In Q1 2018, Infinity Trust made N215.3 million and N58.9 million as turnover and profit after tax compared with a turnover and PAT of N205.8 million and N58.2 million respectively in Q1 2017. The decline in turnover in Q1 2020, whereas that was not the case in Q1 2019 and Q1 2018, has made market watchers to conclude that many listed firms could be affected by COVID 19 when their Q1 results are released to the public.
Another listed firm, Africa Prudential, saw its gross earnings for the first quarter of 2020 decline by 14 percent to N743 million as against N869 million in the corresponding quarter of 2019. A deeper dive into its revenue sources shows that the firm made no earnings from retainership services in the first quarter of 2020, whereas in Q1 2019 it realised N116.50 million from the same services. Apart from that, fees from corporate actions fell sharply by 86 percent to N15.33 million compared with N111.5 million it earned same period in 2019.
In Q1 2018, Africa Prudential generated N957.80 million, an increase of 49 percent over N641.55 million it realised in Q1 2017. For that period, retainership fees amounted to N122 million, slightly higher than N120 million made from the same source in the first quarter of 2017. Fees from corporate actions saw an improvement from N22.9 million in Q1 2017 to N24.2 million in Q1 2018.
Our analysis shows that the reduction in gross earnings from N957.8 million in Q1 2018 to N869.4 million in Q1 2019 was because of the declining yield environment while the decline in Q1 2020 revenue was attributed to the rampaging coronavirus.

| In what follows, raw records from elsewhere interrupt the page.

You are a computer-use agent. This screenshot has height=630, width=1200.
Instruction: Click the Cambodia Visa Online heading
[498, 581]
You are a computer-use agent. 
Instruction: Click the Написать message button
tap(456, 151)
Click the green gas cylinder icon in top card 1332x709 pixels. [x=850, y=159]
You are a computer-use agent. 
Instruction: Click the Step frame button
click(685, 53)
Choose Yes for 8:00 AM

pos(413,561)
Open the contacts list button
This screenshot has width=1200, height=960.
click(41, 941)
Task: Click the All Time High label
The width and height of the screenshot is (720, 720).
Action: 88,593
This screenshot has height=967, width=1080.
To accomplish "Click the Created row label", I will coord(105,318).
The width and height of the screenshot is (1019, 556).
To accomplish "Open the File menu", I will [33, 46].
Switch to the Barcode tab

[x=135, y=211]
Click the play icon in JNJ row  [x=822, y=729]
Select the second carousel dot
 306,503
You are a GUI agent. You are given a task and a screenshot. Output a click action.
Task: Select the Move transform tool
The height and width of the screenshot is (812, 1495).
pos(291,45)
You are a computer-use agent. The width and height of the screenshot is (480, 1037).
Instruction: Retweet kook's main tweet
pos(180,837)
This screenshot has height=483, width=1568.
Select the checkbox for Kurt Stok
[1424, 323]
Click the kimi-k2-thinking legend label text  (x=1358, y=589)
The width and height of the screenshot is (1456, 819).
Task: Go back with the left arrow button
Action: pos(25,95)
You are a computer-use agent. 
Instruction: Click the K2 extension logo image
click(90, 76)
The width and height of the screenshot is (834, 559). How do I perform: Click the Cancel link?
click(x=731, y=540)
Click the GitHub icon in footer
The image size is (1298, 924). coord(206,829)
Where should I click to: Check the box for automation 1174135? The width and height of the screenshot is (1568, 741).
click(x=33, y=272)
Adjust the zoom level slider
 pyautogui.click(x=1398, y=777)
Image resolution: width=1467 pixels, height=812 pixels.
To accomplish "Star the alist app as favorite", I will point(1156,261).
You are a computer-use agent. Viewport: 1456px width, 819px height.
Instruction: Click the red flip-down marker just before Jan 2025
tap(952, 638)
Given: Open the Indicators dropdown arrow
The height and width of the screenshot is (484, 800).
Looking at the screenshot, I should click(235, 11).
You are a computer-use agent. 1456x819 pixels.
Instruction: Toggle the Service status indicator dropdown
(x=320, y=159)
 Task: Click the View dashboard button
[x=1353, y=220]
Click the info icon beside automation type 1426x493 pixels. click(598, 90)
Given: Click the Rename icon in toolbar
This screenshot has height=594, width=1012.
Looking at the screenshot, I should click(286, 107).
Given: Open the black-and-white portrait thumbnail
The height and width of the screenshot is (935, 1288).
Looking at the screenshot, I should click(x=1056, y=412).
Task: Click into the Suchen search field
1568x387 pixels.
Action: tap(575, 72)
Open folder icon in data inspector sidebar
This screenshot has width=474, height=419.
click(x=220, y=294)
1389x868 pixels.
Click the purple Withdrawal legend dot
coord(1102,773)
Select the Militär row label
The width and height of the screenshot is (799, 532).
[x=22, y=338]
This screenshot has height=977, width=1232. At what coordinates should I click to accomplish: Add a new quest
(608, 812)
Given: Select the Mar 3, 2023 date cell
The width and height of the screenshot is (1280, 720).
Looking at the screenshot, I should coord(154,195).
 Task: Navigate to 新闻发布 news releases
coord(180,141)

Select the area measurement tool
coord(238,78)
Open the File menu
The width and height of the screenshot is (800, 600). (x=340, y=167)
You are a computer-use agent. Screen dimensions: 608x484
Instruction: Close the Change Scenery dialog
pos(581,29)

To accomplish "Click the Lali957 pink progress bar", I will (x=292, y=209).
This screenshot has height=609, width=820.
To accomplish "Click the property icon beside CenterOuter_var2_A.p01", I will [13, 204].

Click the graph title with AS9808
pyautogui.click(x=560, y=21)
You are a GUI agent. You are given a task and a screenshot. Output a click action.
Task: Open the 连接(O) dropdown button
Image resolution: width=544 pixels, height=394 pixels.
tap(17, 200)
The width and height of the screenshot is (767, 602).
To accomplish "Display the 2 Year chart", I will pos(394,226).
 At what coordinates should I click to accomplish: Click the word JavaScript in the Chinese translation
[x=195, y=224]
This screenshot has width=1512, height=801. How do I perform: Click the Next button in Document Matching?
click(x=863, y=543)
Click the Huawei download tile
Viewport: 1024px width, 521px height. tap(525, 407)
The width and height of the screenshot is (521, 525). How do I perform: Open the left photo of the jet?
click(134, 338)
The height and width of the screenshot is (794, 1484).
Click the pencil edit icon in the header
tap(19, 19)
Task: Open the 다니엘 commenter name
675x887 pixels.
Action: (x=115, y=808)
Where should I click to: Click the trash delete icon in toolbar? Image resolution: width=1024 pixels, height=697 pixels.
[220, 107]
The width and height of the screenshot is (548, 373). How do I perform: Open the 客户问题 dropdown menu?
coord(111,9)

“Globally, this year had kicked off on an unprecedented note, with the unanticipated spread of the coronavirus disrupting economic activities all across the globe, Nigeria inclusive. The COVID19 pandemic had threatened the smooth operations of our business and that of our clients’ mounting enormous pressure on our revenue sources particularly the Revenue from contract with customers, the resultant effect was the reduction recorded in our gross earnings for Q1 2020.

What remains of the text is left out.